嫁入り旅二日目 ~青い水鳥~ <後編>
シシルスランガがマトヴァリシュに乗ると、イルは強めに手綱を引き、すぐに歩き始めた。
路肩の商店や屋台に目をやることもなく、少し早足で先を急いだ。
ときどき、裏路地のようなところに入ったのは、少しでも近道をしようと考えてのことかもしれない。マトヴァリシュは、ロバにしては軽やかな足取りでイルの後についていった。

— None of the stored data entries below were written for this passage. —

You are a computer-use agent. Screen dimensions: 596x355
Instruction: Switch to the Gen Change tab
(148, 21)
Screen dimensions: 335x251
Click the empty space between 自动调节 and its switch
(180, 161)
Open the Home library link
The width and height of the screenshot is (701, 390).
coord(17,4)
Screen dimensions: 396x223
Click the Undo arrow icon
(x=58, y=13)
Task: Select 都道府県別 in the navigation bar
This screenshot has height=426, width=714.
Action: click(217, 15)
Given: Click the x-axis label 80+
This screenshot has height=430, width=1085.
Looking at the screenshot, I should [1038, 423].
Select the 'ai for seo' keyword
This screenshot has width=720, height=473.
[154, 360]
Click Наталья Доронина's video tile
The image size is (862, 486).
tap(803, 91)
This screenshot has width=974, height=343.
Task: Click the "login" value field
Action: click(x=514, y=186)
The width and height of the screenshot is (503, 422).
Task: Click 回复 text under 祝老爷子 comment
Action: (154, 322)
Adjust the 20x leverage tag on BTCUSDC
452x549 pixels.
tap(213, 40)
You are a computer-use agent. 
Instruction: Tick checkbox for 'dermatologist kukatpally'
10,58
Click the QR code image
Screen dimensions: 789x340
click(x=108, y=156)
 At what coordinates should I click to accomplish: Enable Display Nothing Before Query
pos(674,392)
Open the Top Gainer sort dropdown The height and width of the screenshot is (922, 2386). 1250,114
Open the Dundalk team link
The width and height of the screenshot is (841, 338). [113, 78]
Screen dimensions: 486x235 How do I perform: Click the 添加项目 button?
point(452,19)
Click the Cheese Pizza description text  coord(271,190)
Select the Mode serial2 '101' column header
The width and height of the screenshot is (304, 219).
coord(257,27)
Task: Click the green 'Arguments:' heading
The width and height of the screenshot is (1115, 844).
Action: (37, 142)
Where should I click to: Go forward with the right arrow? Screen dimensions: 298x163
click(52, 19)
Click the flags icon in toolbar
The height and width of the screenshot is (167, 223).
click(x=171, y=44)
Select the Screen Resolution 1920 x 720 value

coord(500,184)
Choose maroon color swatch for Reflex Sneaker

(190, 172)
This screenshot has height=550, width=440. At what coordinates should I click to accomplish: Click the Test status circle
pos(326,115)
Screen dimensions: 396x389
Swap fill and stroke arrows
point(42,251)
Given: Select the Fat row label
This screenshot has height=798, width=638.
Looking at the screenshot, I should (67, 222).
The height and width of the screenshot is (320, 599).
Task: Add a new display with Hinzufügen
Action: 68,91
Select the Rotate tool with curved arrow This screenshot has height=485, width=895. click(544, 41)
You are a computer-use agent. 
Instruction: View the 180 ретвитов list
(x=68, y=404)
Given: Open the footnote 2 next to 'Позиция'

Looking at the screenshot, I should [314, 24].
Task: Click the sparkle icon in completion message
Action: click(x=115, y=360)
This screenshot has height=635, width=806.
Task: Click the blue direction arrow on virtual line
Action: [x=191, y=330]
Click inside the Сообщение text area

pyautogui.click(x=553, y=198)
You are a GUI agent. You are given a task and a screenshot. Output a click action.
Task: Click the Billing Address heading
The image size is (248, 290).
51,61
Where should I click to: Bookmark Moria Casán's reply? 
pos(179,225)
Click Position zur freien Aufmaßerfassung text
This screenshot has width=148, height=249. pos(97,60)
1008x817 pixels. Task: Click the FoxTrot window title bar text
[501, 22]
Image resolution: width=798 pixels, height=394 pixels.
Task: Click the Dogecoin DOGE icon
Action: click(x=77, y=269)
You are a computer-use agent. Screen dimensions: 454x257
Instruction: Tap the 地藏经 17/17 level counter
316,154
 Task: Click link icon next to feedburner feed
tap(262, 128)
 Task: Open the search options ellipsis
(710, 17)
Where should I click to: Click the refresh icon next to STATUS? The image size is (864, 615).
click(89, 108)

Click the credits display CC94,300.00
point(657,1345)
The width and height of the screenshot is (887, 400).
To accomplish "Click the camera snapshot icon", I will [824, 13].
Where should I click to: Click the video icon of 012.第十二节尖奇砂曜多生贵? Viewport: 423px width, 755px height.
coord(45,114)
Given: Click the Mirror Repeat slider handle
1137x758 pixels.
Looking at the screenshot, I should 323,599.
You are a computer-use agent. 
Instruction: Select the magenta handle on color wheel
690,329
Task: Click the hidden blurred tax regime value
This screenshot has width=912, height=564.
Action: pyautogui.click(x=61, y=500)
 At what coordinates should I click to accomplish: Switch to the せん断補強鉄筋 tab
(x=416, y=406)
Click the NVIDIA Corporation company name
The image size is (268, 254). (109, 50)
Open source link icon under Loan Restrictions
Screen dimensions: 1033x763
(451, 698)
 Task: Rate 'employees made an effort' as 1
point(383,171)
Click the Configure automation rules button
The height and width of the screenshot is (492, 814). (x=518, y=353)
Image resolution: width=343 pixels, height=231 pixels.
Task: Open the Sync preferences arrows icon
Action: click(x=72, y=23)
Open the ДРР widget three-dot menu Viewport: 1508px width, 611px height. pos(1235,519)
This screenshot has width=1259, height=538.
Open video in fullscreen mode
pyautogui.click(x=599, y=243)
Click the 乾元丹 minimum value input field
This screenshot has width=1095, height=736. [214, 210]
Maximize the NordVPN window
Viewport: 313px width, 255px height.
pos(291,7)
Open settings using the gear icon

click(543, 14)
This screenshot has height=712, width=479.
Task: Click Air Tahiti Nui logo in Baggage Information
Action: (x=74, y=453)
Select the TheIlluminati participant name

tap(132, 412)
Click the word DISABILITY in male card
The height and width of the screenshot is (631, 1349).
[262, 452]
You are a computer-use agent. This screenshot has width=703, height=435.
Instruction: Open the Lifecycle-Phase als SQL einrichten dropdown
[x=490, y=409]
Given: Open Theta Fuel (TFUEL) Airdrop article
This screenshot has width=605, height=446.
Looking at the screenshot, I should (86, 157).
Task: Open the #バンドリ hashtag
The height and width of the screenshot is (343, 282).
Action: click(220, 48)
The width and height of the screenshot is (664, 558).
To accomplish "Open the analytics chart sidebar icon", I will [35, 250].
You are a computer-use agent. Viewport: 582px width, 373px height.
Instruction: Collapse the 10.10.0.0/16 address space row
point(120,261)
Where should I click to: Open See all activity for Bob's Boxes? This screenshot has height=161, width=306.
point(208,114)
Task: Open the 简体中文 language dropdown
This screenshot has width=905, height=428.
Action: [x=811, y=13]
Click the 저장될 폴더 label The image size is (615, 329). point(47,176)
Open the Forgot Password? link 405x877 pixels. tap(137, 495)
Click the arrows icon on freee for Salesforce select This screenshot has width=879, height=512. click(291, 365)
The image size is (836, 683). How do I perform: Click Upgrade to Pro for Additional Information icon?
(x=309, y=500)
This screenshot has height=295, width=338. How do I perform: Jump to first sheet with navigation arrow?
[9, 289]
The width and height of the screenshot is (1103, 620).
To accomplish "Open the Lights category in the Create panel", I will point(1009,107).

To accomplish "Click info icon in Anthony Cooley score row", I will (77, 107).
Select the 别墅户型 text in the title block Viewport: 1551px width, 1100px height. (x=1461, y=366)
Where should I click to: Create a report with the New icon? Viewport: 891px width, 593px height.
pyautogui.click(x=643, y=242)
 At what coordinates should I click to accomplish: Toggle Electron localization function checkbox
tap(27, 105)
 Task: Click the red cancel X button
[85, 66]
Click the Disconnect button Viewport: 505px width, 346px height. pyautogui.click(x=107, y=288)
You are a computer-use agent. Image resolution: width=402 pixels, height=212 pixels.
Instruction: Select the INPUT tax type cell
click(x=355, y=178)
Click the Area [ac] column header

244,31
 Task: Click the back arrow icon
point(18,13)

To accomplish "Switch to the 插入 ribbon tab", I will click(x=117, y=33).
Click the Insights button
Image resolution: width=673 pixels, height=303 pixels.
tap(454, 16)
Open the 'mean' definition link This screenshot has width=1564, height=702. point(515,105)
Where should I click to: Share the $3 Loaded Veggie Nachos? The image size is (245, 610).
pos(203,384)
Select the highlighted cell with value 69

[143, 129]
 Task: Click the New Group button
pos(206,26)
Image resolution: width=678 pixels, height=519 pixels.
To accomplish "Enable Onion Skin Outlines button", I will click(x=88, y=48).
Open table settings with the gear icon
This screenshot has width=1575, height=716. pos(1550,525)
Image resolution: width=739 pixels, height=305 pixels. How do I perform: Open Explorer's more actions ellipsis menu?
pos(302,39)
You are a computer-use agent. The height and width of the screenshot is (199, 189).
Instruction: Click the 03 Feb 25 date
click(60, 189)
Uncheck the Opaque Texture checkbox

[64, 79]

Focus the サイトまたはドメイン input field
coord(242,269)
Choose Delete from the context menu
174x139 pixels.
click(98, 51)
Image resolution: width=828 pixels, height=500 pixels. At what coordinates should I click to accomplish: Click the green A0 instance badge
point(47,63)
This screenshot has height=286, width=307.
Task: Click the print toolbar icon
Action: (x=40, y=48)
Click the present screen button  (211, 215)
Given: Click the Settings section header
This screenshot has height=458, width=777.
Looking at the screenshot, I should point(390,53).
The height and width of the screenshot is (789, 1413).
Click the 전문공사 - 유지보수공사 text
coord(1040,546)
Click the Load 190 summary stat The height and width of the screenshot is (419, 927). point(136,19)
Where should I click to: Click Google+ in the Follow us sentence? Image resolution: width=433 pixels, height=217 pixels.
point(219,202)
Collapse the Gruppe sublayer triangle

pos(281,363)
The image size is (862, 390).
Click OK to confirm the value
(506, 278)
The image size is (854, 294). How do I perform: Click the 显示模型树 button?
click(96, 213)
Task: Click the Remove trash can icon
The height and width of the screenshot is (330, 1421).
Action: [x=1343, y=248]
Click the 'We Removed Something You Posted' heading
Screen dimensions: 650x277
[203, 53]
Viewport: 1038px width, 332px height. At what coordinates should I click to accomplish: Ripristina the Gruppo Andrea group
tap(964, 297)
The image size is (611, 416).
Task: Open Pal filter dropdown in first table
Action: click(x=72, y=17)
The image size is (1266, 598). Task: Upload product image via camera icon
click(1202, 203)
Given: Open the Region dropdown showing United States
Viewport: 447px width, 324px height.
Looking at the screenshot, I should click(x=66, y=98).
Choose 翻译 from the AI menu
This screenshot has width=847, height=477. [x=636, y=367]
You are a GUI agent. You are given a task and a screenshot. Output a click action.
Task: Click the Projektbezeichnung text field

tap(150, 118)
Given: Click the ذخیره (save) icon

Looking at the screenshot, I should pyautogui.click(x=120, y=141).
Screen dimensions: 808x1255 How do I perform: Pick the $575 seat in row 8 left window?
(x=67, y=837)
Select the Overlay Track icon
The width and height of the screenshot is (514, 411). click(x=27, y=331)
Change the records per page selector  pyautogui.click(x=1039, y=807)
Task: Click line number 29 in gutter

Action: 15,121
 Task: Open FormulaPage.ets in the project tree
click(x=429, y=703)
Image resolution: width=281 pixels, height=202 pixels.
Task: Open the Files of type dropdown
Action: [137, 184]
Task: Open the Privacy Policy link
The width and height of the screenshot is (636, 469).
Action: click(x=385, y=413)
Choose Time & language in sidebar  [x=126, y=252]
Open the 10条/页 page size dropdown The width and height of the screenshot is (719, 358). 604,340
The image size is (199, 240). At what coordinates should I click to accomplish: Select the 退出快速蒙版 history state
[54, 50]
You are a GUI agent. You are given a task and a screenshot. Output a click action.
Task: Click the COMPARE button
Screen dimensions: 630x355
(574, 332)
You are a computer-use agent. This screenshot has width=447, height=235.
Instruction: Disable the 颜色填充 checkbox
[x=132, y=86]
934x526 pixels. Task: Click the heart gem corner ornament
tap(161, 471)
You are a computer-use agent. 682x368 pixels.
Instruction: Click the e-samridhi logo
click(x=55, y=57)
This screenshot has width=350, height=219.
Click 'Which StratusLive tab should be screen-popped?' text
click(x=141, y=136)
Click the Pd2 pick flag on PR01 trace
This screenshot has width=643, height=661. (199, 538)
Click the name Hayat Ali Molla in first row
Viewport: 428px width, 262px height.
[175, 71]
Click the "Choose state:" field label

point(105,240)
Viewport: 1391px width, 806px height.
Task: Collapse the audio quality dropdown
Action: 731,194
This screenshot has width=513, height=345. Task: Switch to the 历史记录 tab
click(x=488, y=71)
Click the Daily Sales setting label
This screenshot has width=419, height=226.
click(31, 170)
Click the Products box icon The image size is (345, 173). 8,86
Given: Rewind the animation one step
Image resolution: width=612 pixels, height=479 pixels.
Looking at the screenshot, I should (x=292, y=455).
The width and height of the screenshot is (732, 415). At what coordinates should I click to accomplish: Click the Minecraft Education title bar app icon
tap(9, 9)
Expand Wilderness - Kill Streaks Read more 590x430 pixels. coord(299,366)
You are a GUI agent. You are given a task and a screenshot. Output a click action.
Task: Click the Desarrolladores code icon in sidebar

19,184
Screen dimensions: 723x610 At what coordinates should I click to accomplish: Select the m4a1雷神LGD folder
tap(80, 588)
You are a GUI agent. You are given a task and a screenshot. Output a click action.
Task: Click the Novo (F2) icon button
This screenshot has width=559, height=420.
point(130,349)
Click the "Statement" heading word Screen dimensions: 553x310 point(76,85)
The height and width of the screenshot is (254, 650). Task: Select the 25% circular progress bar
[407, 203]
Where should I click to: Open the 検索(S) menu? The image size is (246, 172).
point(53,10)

そうやって、夢中で四半時ほど歩き続けると、青々と若葉が茂る木立が見えてきた。
「着きましたよ、シシル様! ケダパータの池のある公園です。池の周りには散歩道が作られていて、池のすぐそばまでいけるところもあります。マトヴァリシュから降りて、少し歩いてみませんか?」
「少しでも池が見られたら、それで十分です。ちょっとだけ池のそばへ行って、それから急いで王宮へ――」
シシルスランガの言葉をさえぎるように、イルが激しく首を横に振った。
「俺も見たいんですよ、青い水鳥! ここへは何度か来ているんですが、まだ一度も見たことがないんです。だから、今日は絶対に水鳥を見つけましょう!」
「え? あっ……、は、はあ、はい……」
公園の入り口にある馬車溜まりへマトヴァリシュを預け、二人はケダパータの池へ向かった。昼過ぎということもあり、池の散歩道はたくさんの人で賑わっていた。
髪に青い羽根の飾りをつけた娘たちもたくさんいる。どうやら、散歩道の途中に髪飾りを売っている露店も出ているようだ。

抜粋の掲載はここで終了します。